La scelta di iniziare una psicoterapia può portare con sè dubbi e timori che si accompagnano alla speranza di cambiamento. Per molte persone è difficile mostrare le fragilità emotive, i sintomi di un malessere interiore, raccontare fatti e comportamenti che ai loro occhi appaiono strani o assurdi; può nascere un sentimento di vergogna, di imbarazzo, può farsi strada l’idea di essere “malati”. La psicoterapia crea uno spazio sia fisico sia emotivo all’interno del quale il paziente non riceve alcun giudizio morale, alcuna considerazione di valore: il problema che presenta è valido e meritevole di attenzione per la semplice ragione che esiste.
La sofferenza che il paziente comunica in terapia, e che condiziona negativamente la sua vita, non deve necessariamente essere “logica”: qualunque evento o situazione sia responsabile di un disagio psicologico può diventare oggetto del lavoro terapeutico, poichè la conoscenza di sè, il miglioramento della propria condizione emotiva e la possibilità di riappropriarsi di un progetto esistenziale gratificante passano attraverso episodi di vita quotidiana, piccole o grandi contraddizioni che in terapia si rivelano solo apparenti, conflitti di cui non si comprende la natura ma che gradualmente vengono spiegati.
La psicoterapia dà senso e coerenza a ciò che sembra averli smarriti; la figura del terapeuta si pone come riferimento non giudicante, aperto all’ascolto, flessibile nell’analisi: in terapia non esistono comportamenti stupidi, emozioni di cui vergognarsi, pensieri che non vale la pena approfondire.
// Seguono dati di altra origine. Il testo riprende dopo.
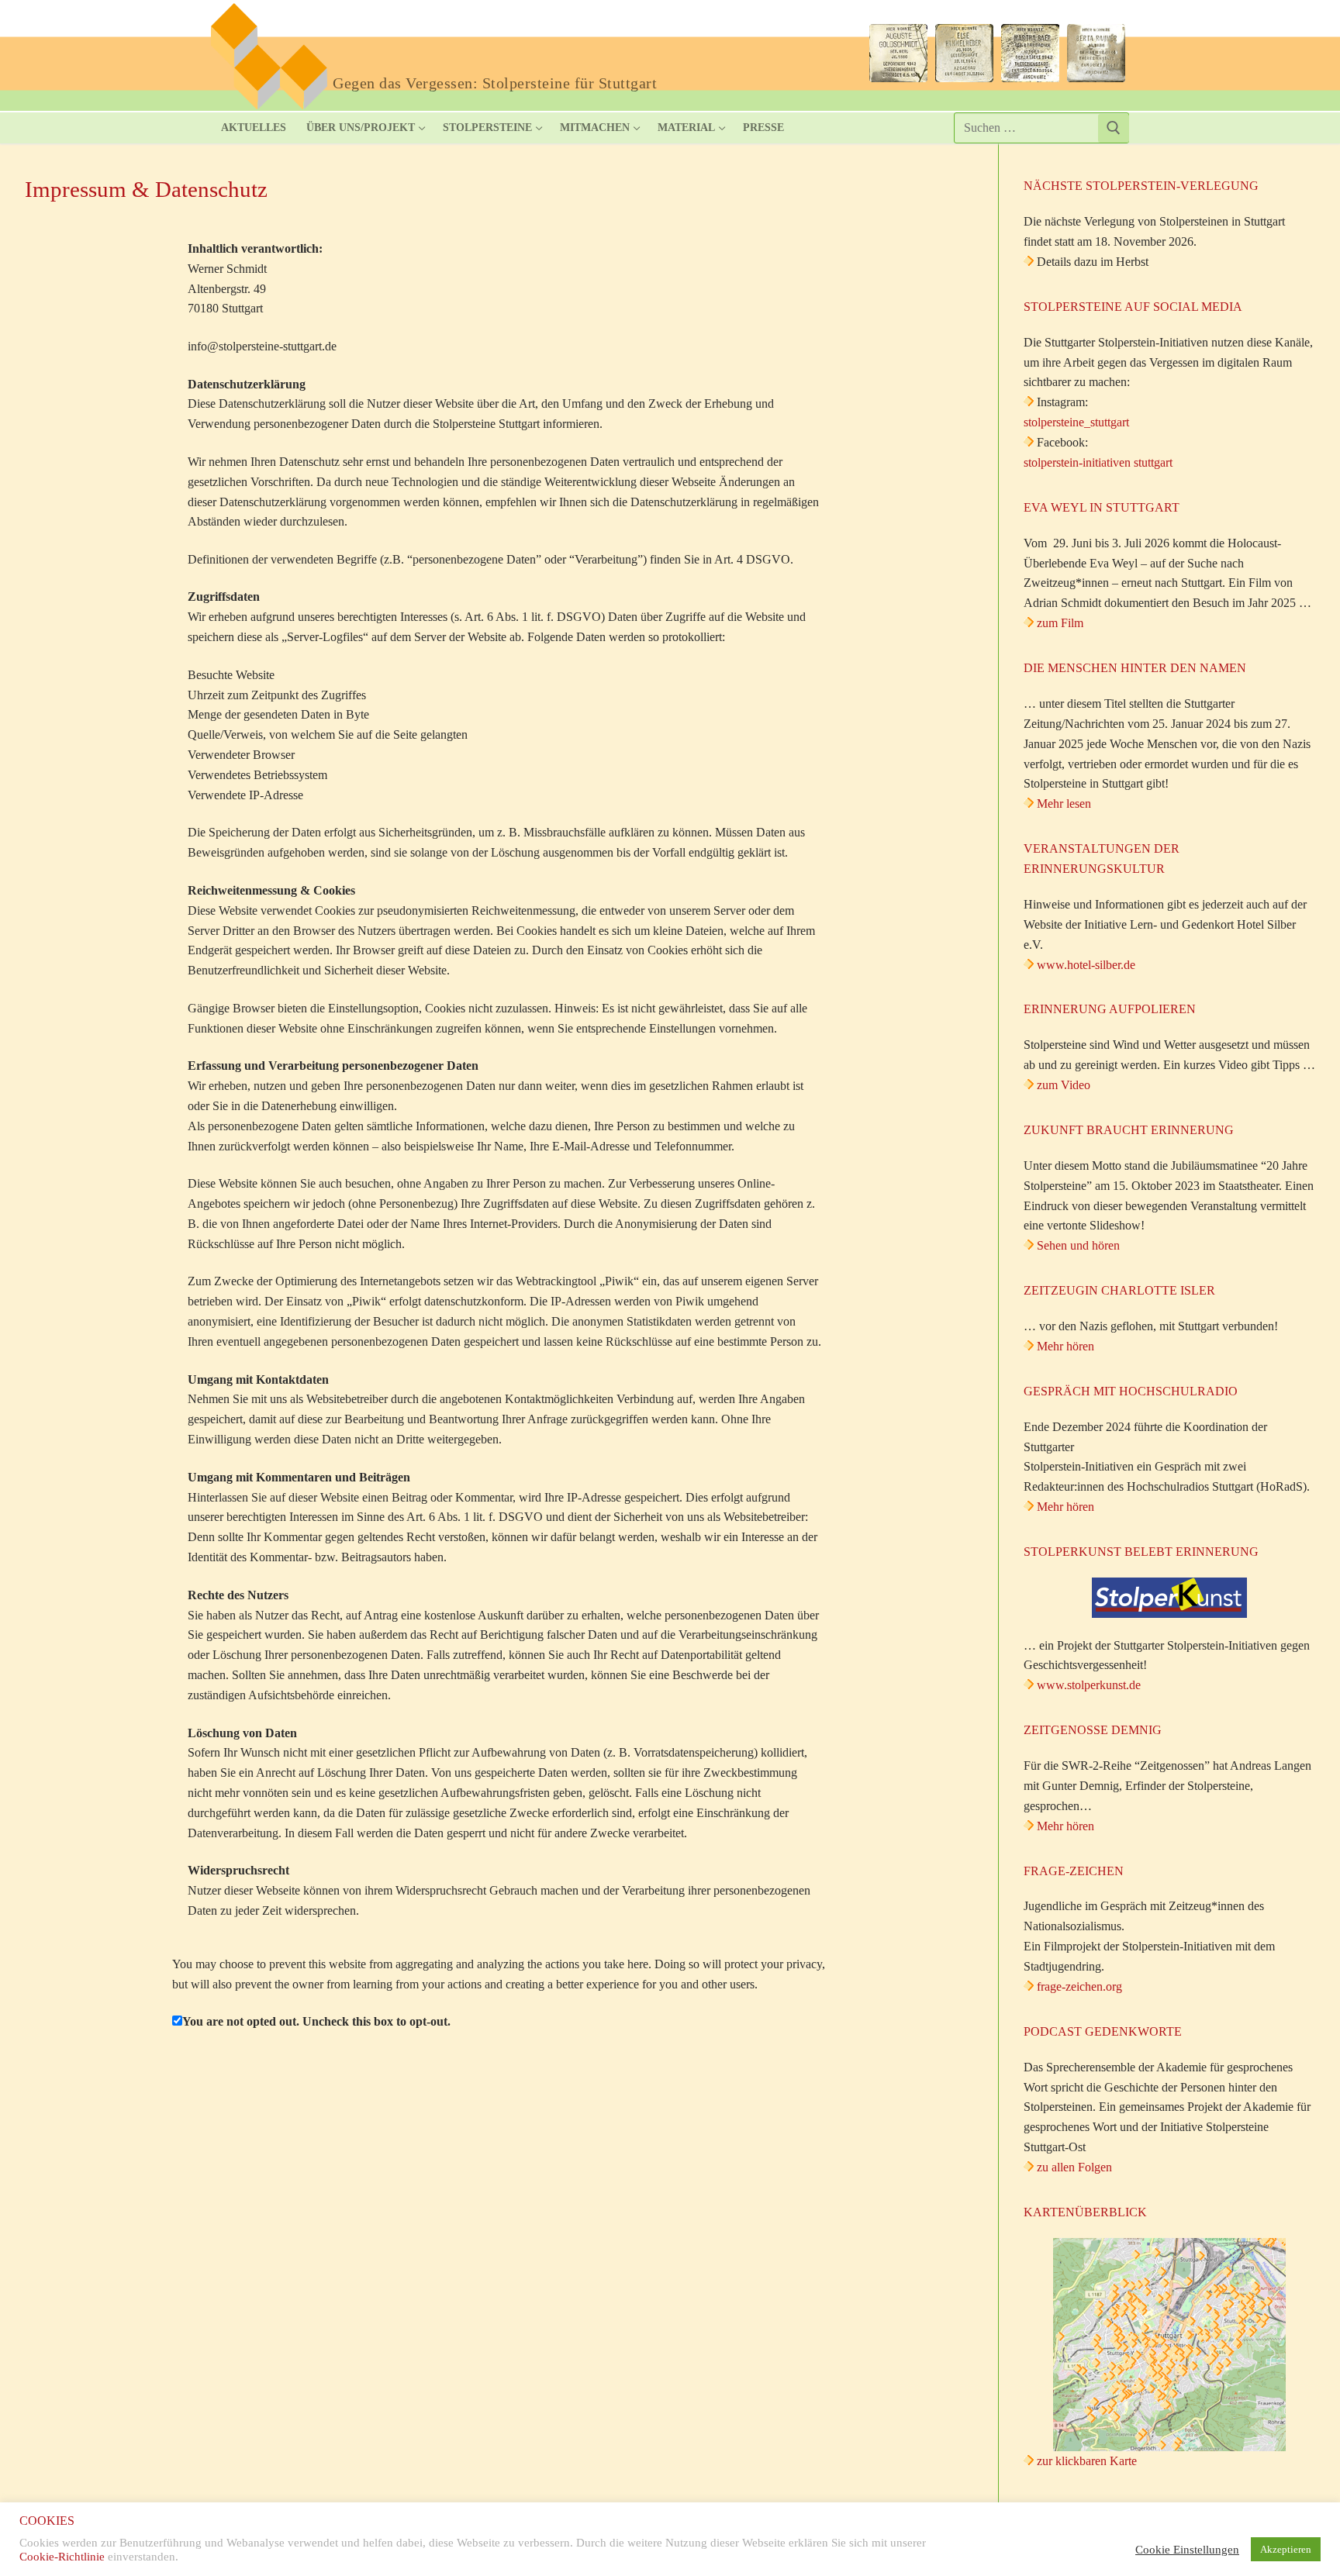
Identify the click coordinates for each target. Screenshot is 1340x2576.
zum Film (1060, 622)
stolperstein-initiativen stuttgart (1098, 462)
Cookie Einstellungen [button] (1187, 2549)
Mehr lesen (1064, 803)
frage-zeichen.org (1079, 1986)
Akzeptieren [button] (1285, 2549)
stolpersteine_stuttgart (1076, 422)
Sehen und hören (1078, 1245)
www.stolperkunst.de (1089, 1684)
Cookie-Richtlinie (62, 2556)
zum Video (1063, 1084)
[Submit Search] (1113, 128)
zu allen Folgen (1074, 2167)
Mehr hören (1065, 1346)
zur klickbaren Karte (1085, 2460)
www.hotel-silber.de (1086, 964)
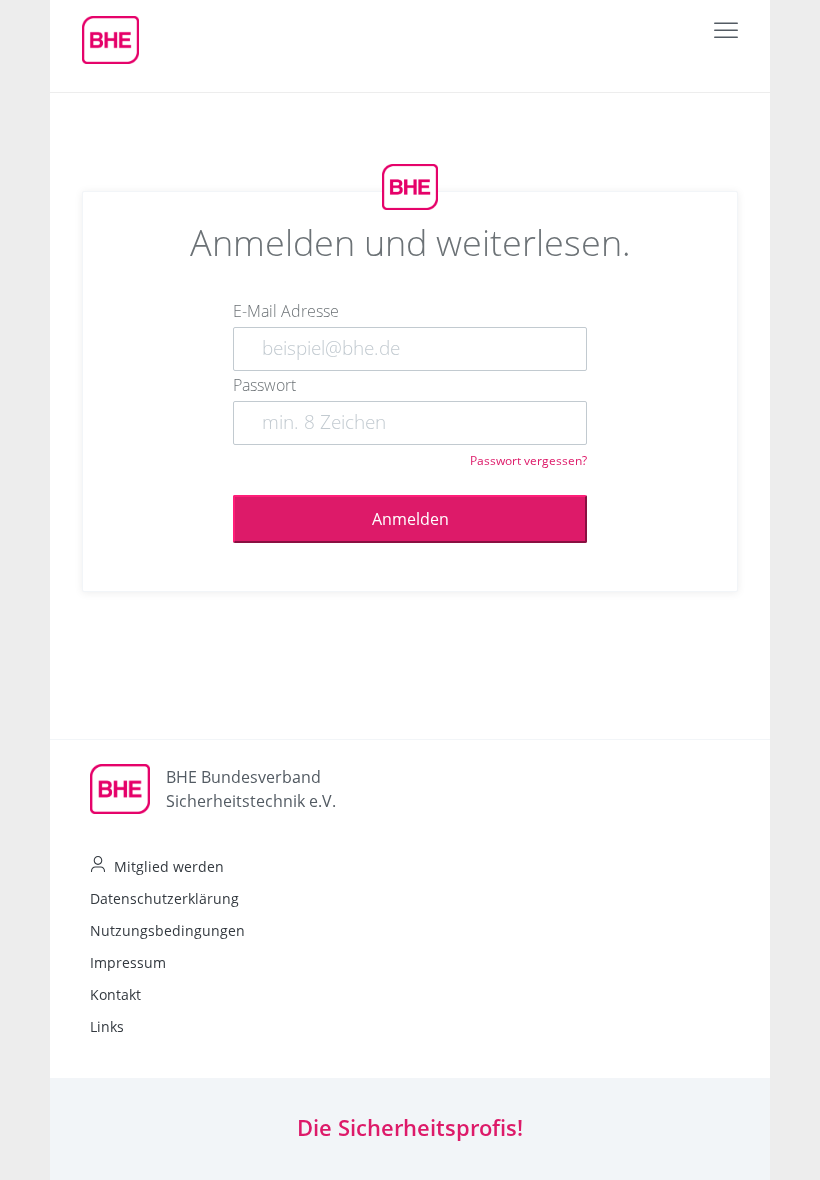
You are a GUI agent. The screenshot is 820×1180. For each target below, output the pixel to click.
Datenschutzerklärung (164, 898)
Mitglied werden (169, 866)
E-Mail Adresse (286, 311)
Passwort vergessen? (528, 460)
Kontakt (115, 994)
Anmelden (410, 519)
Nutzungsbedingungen (167, 930)
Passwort (264, 385)
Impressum (128, 962)
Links (107, 1026)
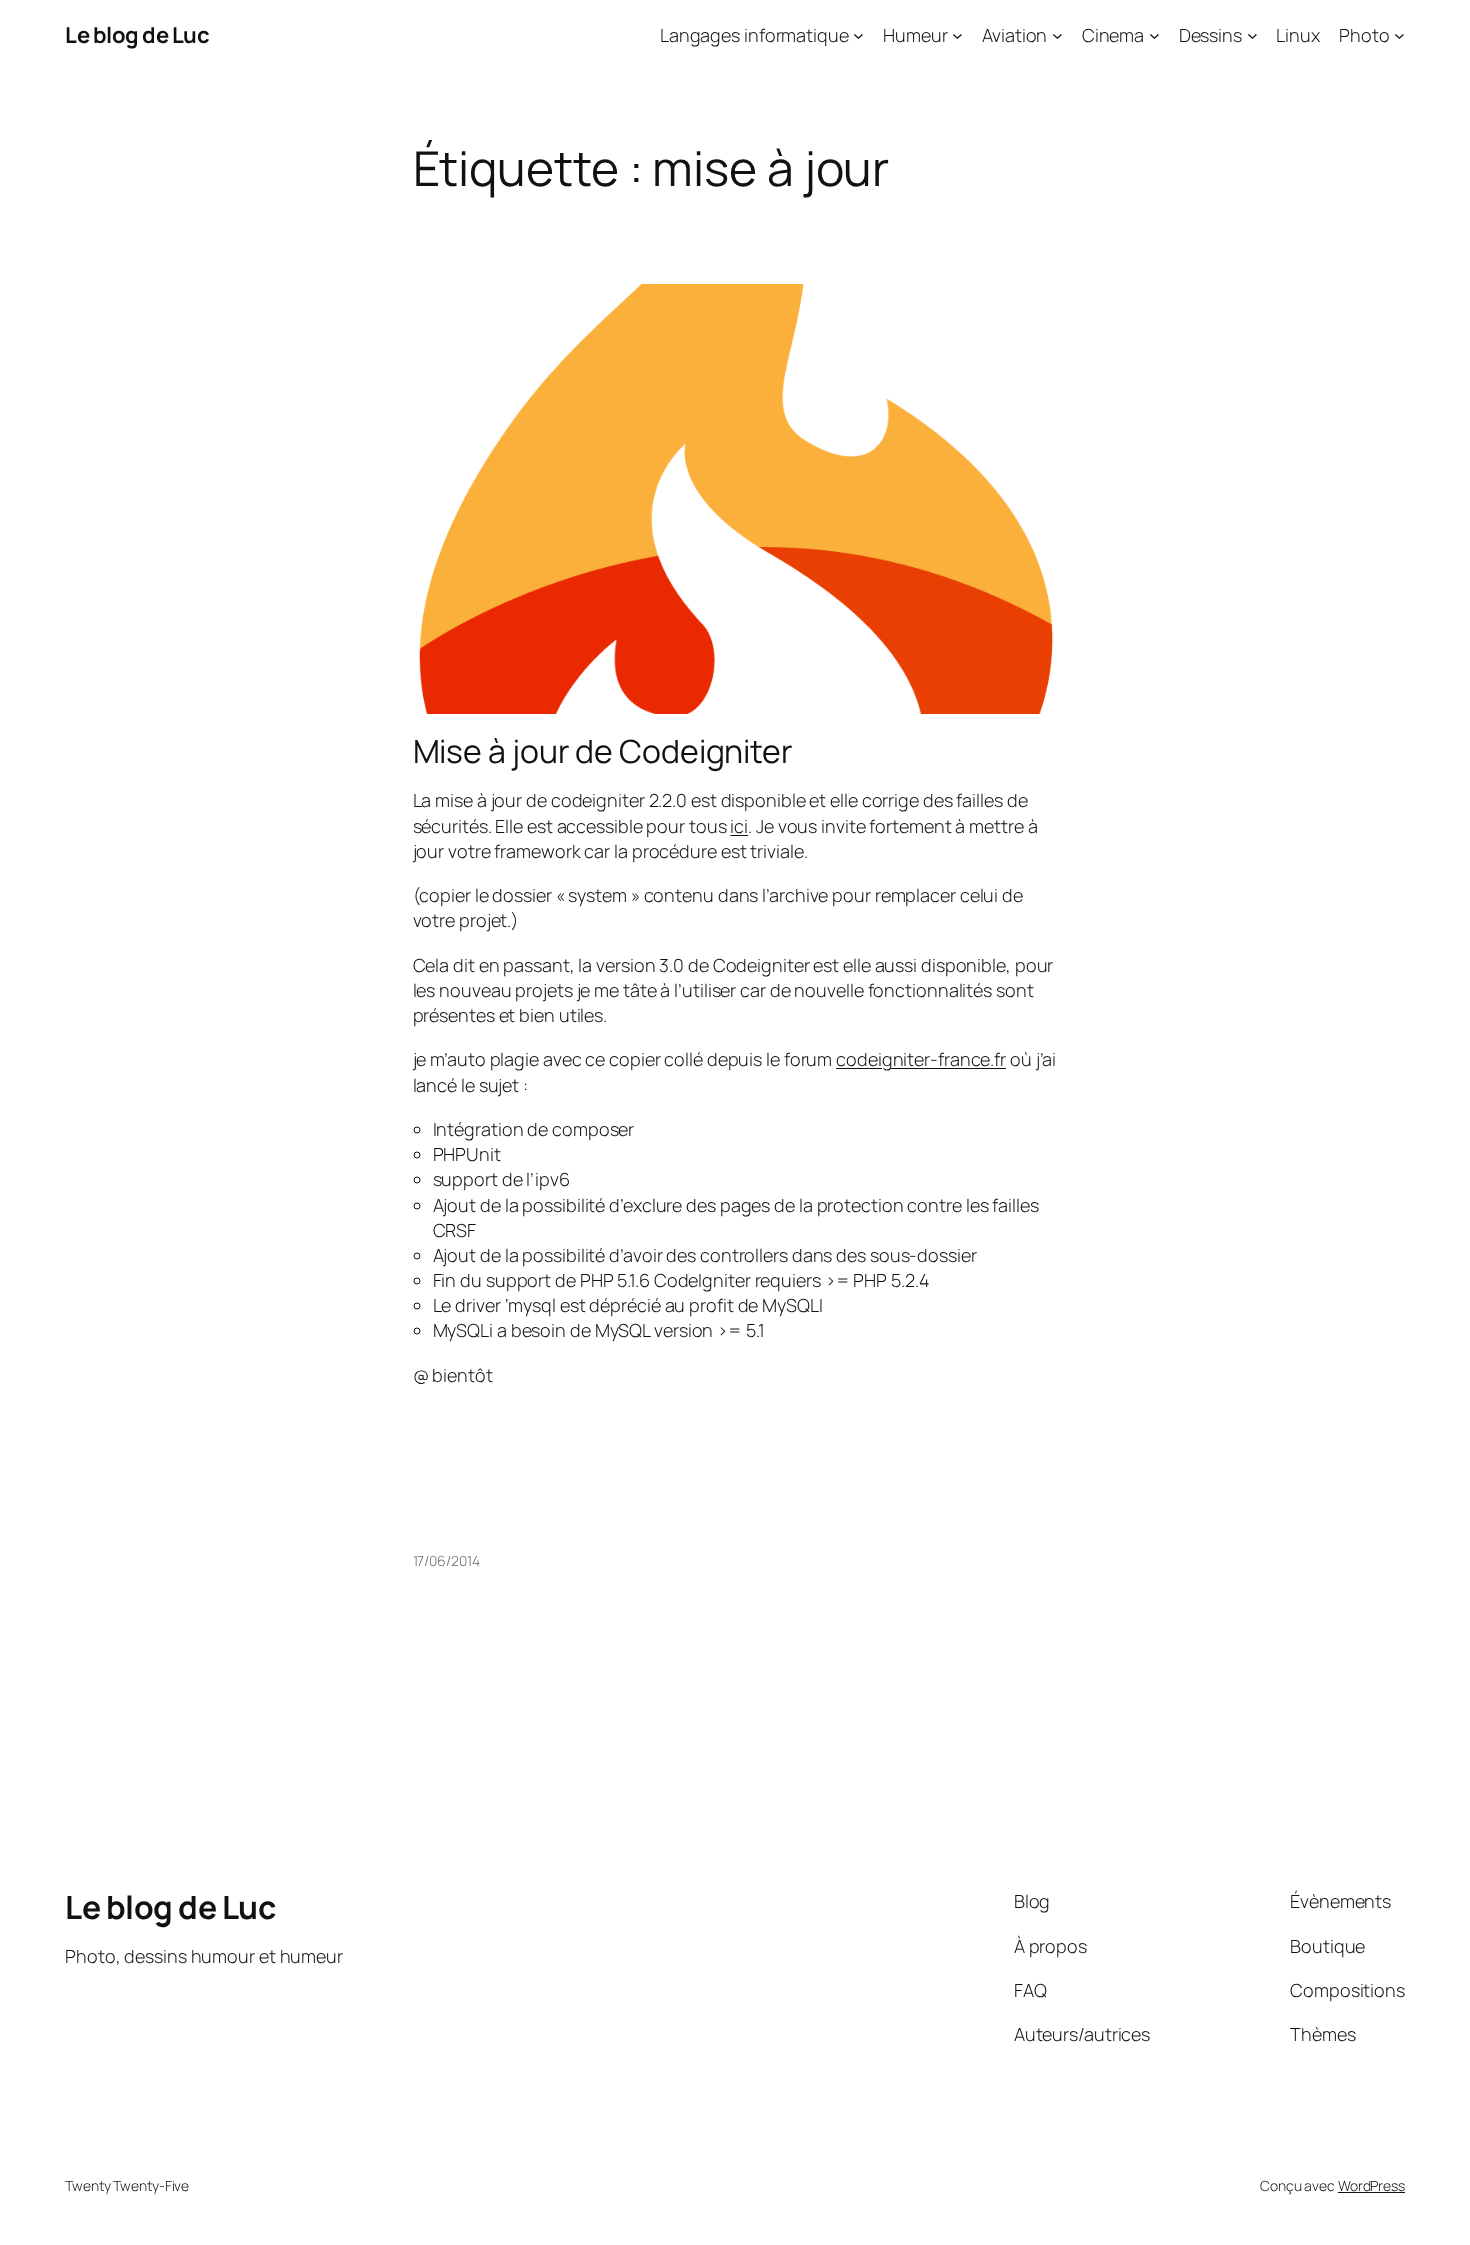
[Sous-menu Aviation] (1057, 35)
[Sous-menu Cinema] (1154, 35)
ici (739, 826)
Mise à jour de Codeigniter (603, 751)
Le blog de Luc (137, 35)
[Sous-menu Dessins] (1252, 35)
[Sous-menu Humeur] (957, 35)
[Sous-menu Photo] (1399, 35)
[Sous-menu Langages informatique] (858, 35)
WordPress (1371, 2185)
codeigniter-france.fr (921, 1059)
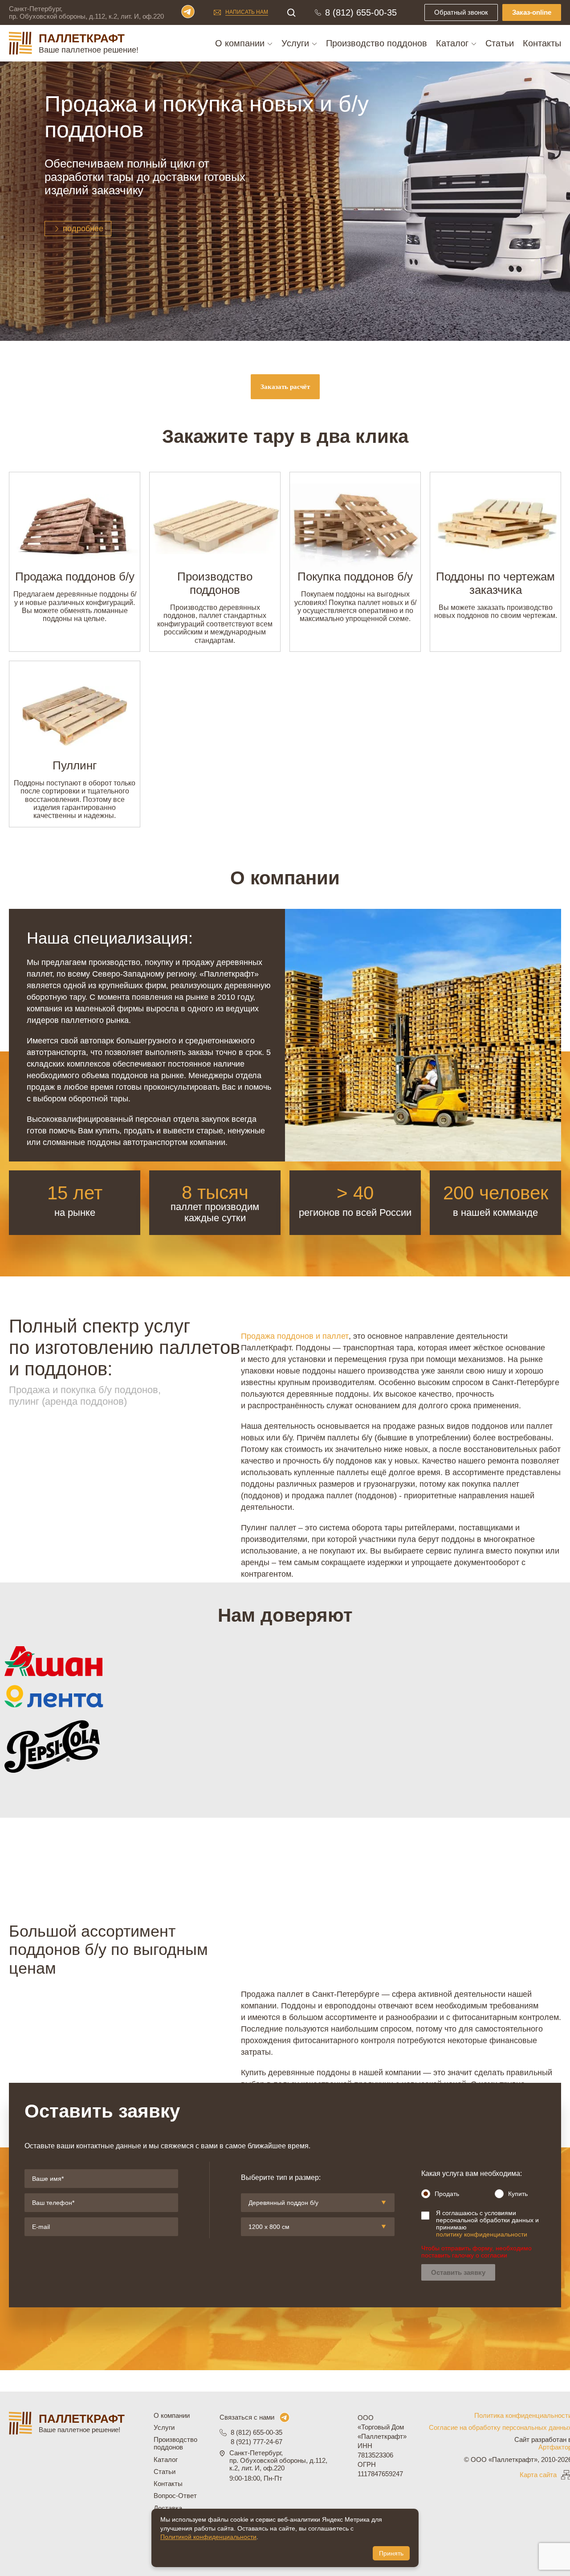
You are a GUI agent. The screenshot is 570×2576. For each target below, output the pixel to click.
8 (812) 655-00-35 (361, 12)
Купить (518, 2193)
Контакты (542, 43)
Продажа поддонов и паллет (295, 1335)
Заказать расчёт (285, 386)
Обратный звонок (461, 12)
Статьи (499, 43)
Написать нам (246, 12)
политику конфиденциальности (481, 2234)
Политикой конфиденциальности (208, 2536)
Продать (447, 2193)
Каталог (453, 43)
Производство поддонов (376, 43)
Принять (391, 2553)
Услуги (296, 43)
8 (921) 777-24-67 (256, 2441)
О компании (241, 43)
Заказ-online (531, 12)
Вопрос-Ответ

Coloro che temono il giudizio del terapeuta o che non credono appieno nel significato del cammino che stanno per intraprendere possono esporre liberamente lo scetticismo, le paure e gli altri stati d’animo problematici che l’approccio con la terapia suscita in loro: sarà il primo argomento di confronto per creare la fiducia necessaria ad affrontare le fasi successive.